Below, some lines carry pictures; leave those pictures out and retype exactly the lines from the one with "Data and security (154, 17)" through the one with "[Suscribirse] (299, 527)".
Data to use START
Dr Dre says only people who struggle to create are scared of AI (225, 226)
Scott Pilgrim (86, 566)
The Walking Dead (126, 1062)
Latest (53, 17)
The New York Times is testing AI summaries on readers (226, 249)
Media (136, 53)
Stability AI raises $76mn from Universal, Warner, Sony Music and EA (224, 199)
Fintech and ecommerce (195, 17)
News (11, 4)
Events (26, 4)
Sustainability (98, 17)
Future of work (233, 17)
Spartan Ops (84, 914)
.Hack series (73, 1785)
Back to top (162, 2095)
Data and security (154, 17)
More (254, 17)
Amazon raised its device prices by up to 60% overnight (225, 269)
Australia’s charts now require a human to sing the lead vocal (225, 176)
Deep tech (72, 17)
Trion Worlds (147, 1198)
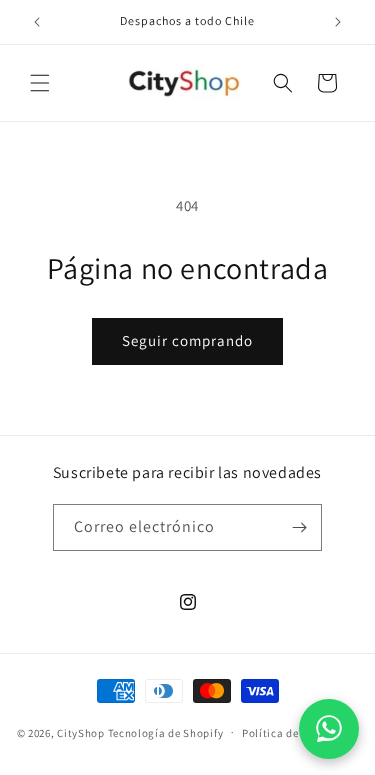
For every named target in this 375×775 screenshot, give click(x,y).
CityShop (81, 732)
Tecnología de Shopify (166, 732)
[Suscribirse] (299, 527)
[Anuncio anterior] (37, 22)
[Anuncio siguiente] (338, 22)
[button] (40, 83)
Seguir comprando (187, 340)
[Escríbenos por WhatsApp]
Data to use END
§ Response:
Data and security (154, 17)
More (254, 17)
Amazon raised its device prices by up to 60% overnight (225, 269)
Australia’s charts now require a human to sing the lead vocal (225, 176)
Deep tech (72, 17)
Trion Worlds (147, 1198)
For every named target in this 375×775 screenshot, give click(x,y).
CityShop (81, 732)
Tecnología de Shopify (166, 732)
[Suscribirse] (299, 527)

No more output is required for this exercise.